Weak SSSG dents 2Q performance, valuations attractive

* Go Fashion reported yet another muted quarter with revenue growth of 7%. A strong pickup in LFS (up 18% YoY) was offset by persistent weakness in same-store sales (-4%).

* Margin pressure persisted as pre-Ind AS EBITDA margin fell ~130bp YoY to 14.3%. EBITDA declined 1% YoY to INR320m due to negative operating leverage.

* Overall, FY26 had a weak start, with 1H revenue/EBITDA/PAT performance standing at +4%/flat/-10%. We bake in 6%/4%/4% growth in 2H.

* We cut our FY25-28 revenue/EBITDA estimates by ~4% to reflect weakness in SSSG and calibrated store expansion. We expect 11%/10%/14% CAGR in revenue/EBITDA/PAT over FY25-28E.

* Valuations remain reasonable at ~32x 1-year forward earnings, though a sustainable turnaround in SSSG is key to re-rating. We maintain our BUY rating with a TP of INR750, based on 30x Dec’27E EPS..

 

Weak SSSG leads to negative operating leverage; In line with estimates

* Revenue was up 7% YoY at INR2.2b (in line with estimate) as strong growth in LFS was offset by the underperformance in EBO stores (-3.6% SSSG).

* EBO revenue grew by a modest 4% YoY to INR1.b, impacted by a 3.6% decline in SSSG.

*Go Colors added 9 net new stores in 2Q (14 additions and 5 closures), and 36 net new stores in 1HFY26.

* Management has trimmed the net store addition outlook to 80-90 (from 120-130 gross with limited closures earlier).

* Growth was impacted by SSSG decline of 3.6% in 2Q (down 2.4% in 1HFY26).

* LFS revenue recovered strongly with 18% YoY growth, led by ~80 new store additions during the quarter (~300 in 1HFY26). Ecommerce channel declined 4% YoY.

* Gross profit at INR1.4b was up 7% YoY and margins contracted ~45bp to 62.6%.

* Due to negative operating leverage, pre-IND AS EBITDA declined by 1% YoY, with margins at 14.3% (down 125bp YoY).

* Reported EBITDA at INR0.7b was up 5% YoY, with margins at 29.7% (down 70bp).

* Higher other income drove PAT growth of 6% YoY to INR218m.

* Core working capital increased to 135 days, led by a jump in receivables (up by 12 days to 52 days), while inventory largely remained stable at 97 days.

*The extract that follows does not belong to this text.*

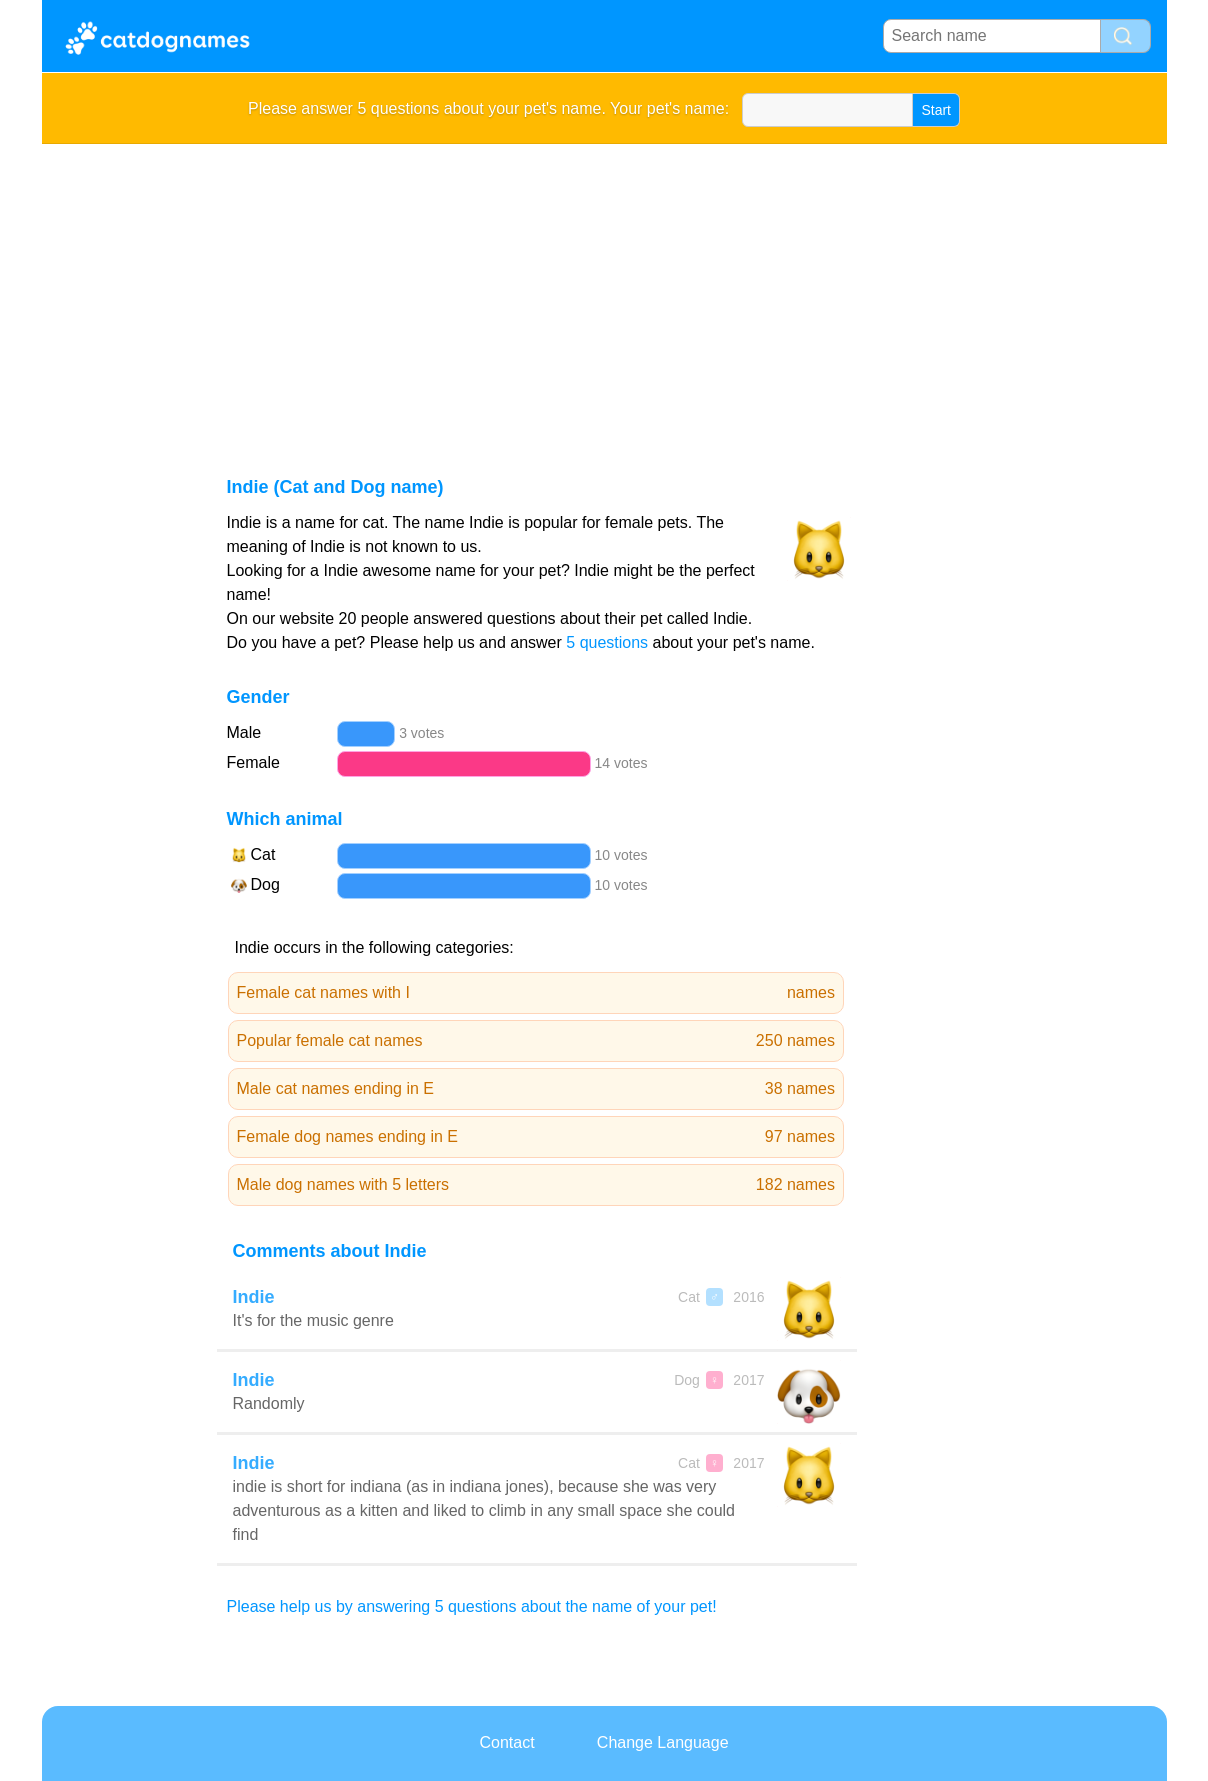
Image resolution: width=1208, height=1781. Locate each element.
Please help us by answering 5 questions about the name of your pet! (472, 1606)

* Cash flow from operations (adj. for leases) declined to INR272m (vs. INR551m in 1HFY25), impacted by muted profitability and higher working capital requirements. After incurring a capex of INR196m, FCFF stood at INR76m (vs. INR318m YoY).

 

Highlights from the management commentary

* Demand trends: Demand is recovering, driven by strong festive sales in markets like Tamil Nadu and Maharashtra, though post-Diwali softness persists. West and North are improving and South is still lagging. Management is betting on refreshed designs and new launches to revive growth.

*Expansion strategy: FY26 store guidance is trimmed to 80-90 net store additions (vs. 120 gross) to safeguard margins during weak SSSG, with expansion to pick up only after demand stabilizes.

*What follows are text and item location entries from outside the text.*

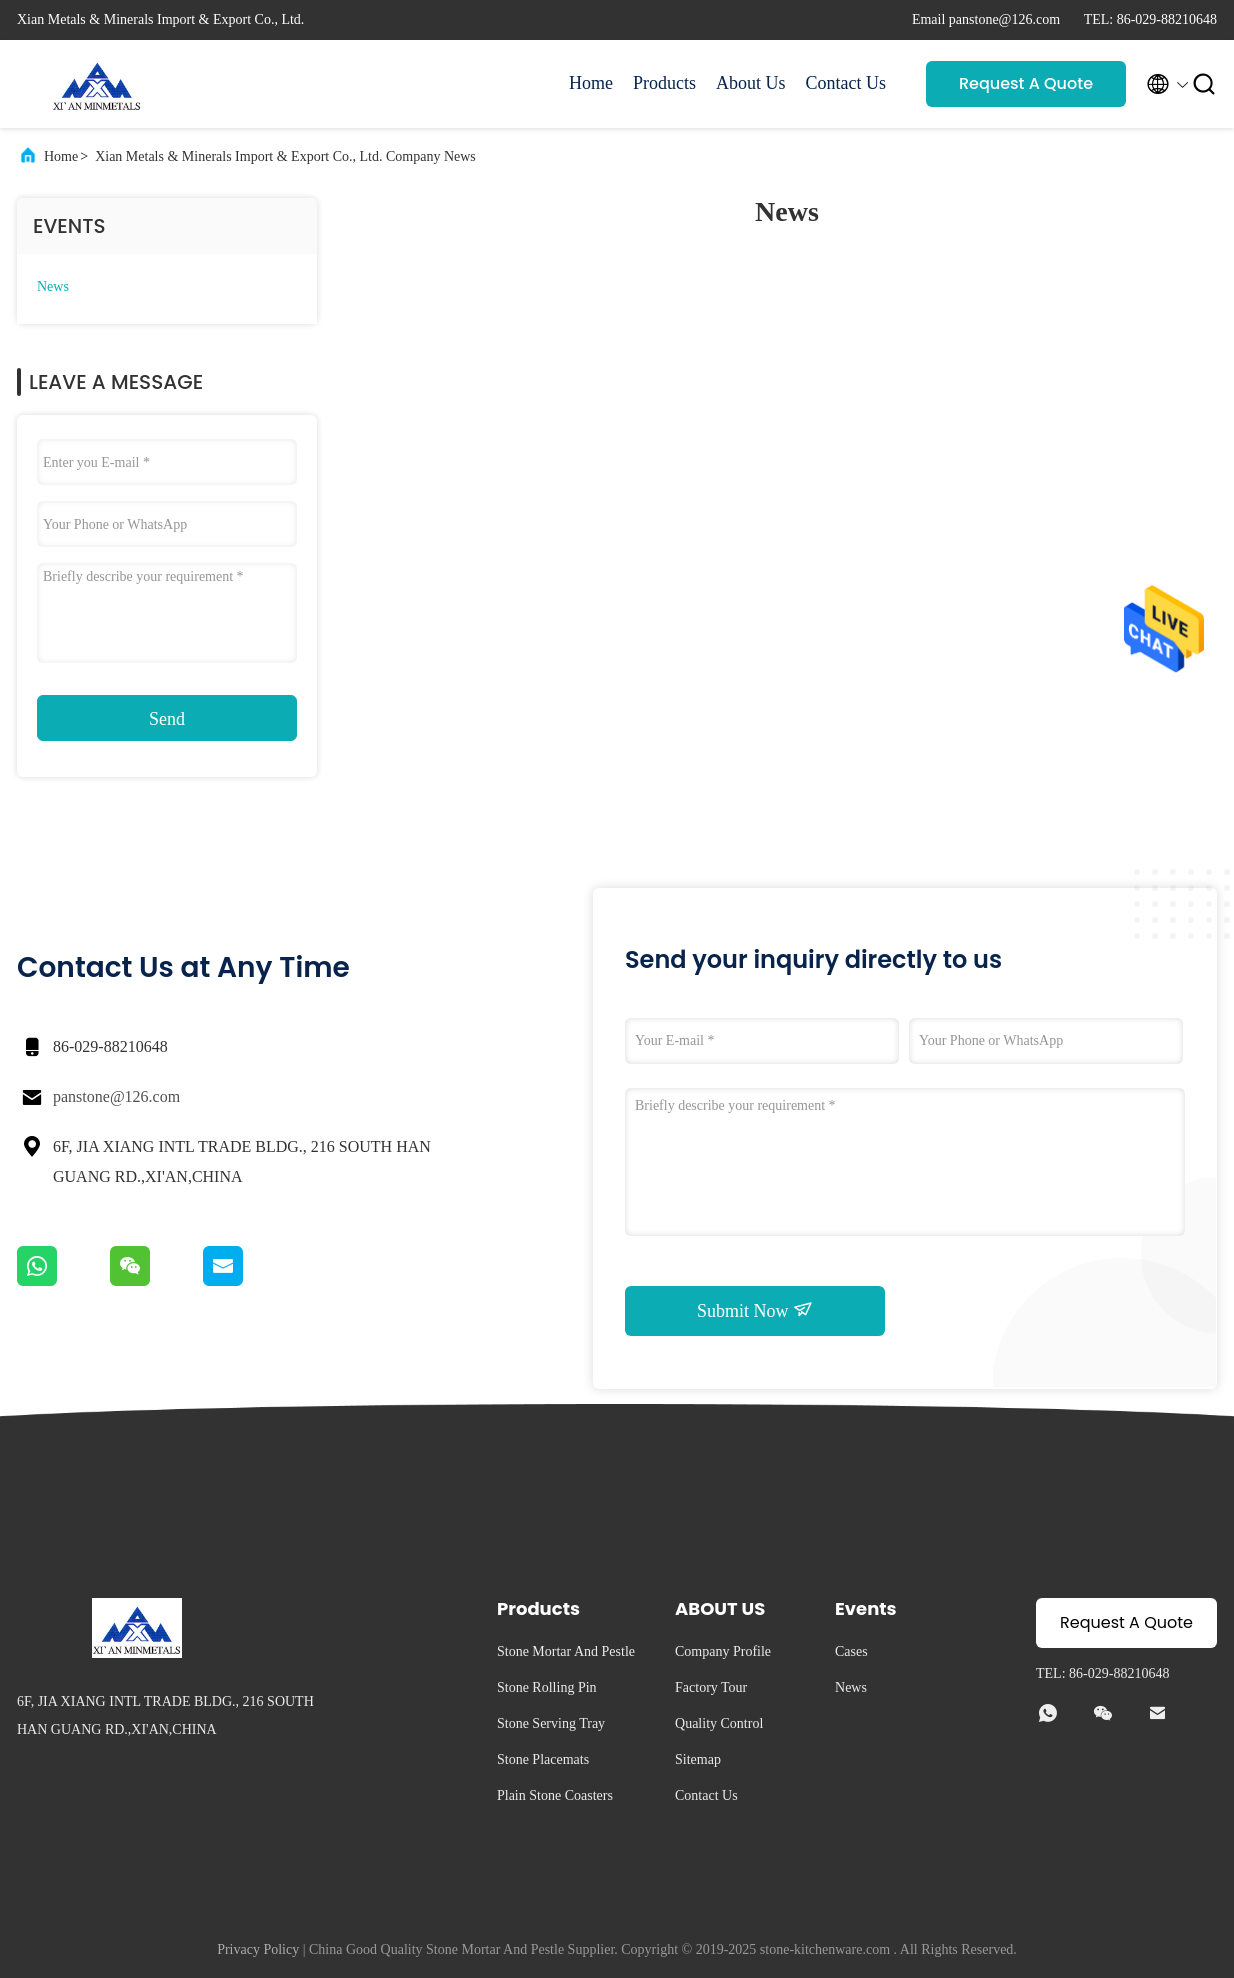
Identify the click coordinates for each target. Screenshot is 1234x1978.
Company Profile (723, 1651)
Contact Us (846, 83)
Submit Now (755, 1310)
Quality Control (719, 1723)
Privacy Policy (258, 1949)
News (53, 286)
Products (664, 83)
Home (591, 83)
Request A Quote (1026, 83)
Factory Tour (711, 1687)
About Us (751, 83)
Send (167, 719)
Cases (851, 1651)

*Essential-wear pilot in two Chennai stores is getting good response with INR1,000 SPSF/month from the added space, exceeding internal benchmarks. These are extensions of existing stores, and the company plans to scale up the pilot to 18-20 locations to assess long-term potential.

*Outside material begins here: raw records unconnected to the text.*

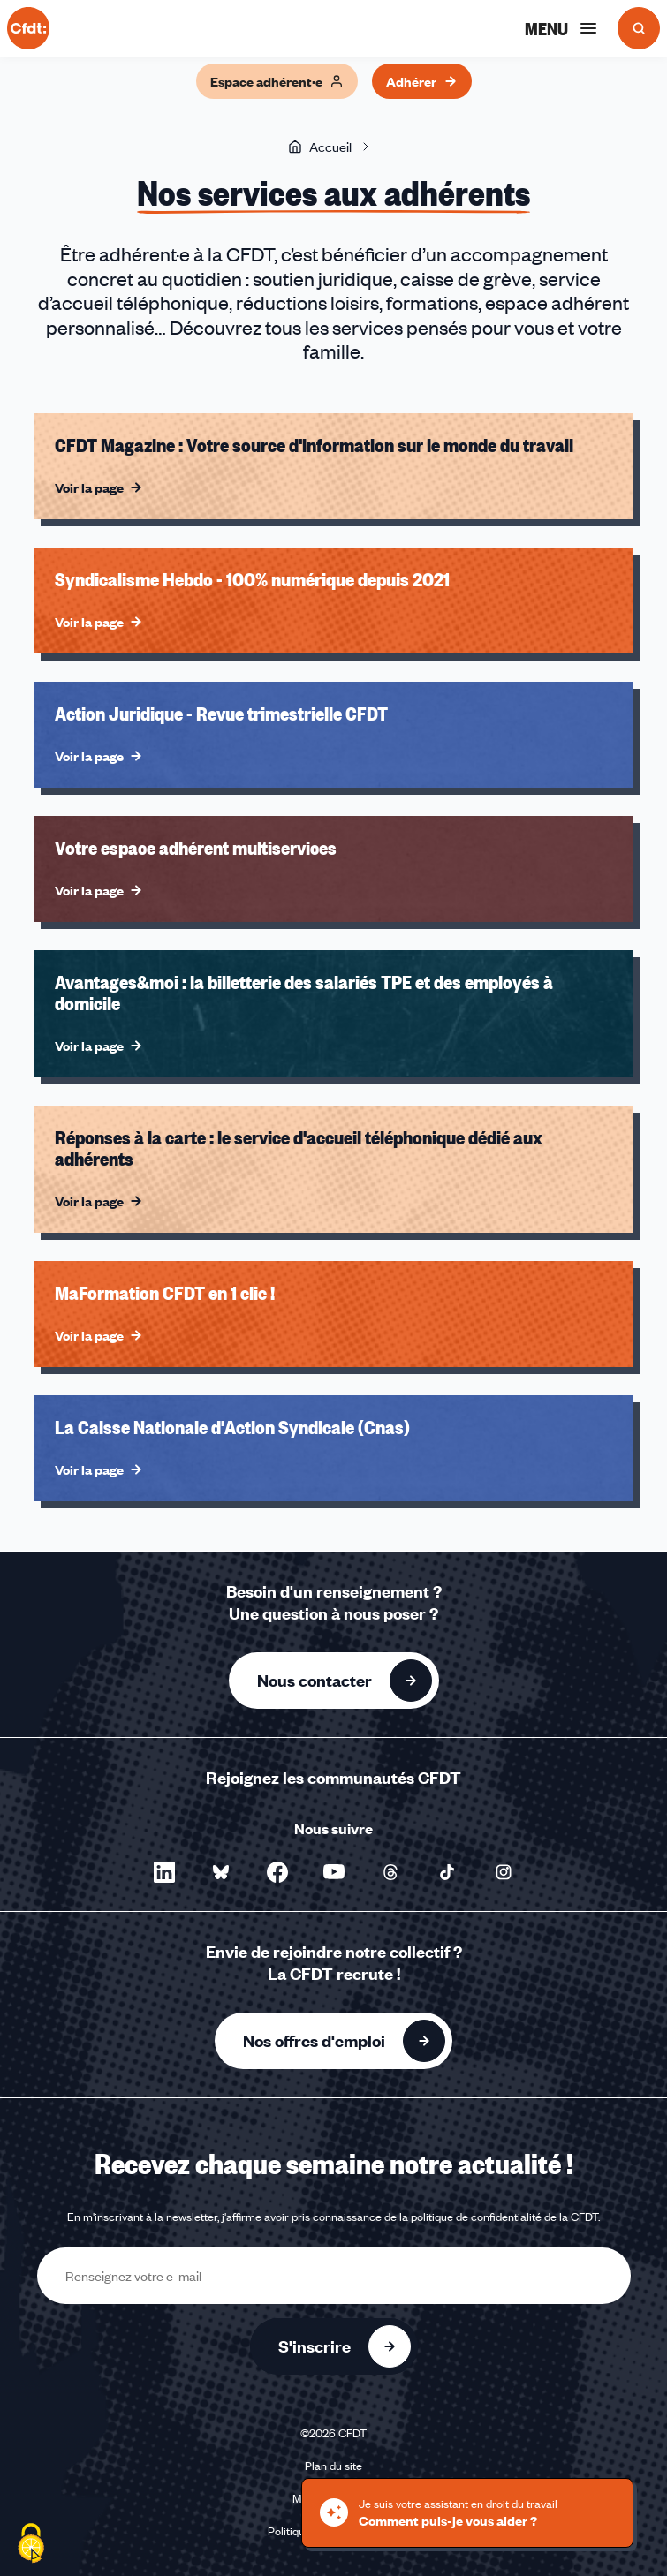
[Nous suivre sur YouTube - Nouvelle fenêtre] (334, 1872)
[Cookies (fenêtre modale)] (31, 2545)
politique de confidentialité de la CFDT (504, 2217)
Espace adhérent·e (277, 81)
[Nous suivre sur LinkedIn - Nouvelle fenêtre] (164, 1872)
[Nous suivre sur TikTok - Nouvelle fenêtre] (447, 1872)
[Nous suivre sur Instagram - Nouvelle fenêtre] (503, 1872)
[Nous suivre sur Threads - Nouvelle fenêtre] (390, 1872)
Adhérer (422, 81)
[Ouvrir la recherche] (639, 28)
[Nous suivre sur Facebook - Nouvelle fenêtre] (277, 1872)
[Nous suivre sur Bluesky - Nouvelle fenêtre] (220, 1872)
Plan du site (333, 2466)
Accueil (320, 146)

* Promoter pledges rose due to the stock price correction but are set to reduce by more than 50% soon, with around 2.5m to 3.0m shares likely to be depledged in the next few months.

 

Valuation and view

* Go Fashion is poised to scale up its leadership in women’s bottom wear through a strong D2C model and continued expansion into new cities, with ~14 stores added in 1HFY26 and a focus on Tier 2 and Tier 3 markets via additional EBOs.

* Management is tackling muted SSSG through fresh product launches in 2H. Strong festive-led volume recovery drives confidence in a sustainable rebound ahead.

* While pilot initiatives like essential wear and international expansion are gaining traction, management remains firmly focused on reviving core bottom-wear growth.

* We cut our FY25-28 revenue/EBITDA estimates by ~4% to reflect weakness in SSSG and calibrated store expansion. We expect a CAGR of 11%/10%/14% in revenue/EBITDA/PAT over FY25-28E.

* Valuations remain reasonable at ~32x 1-year forward earnings, though a sustainable turnaround in SSSG is key to re-rating. We maintain our BUY rating with a TP of INR750, based on 30x Dec’27E EPS.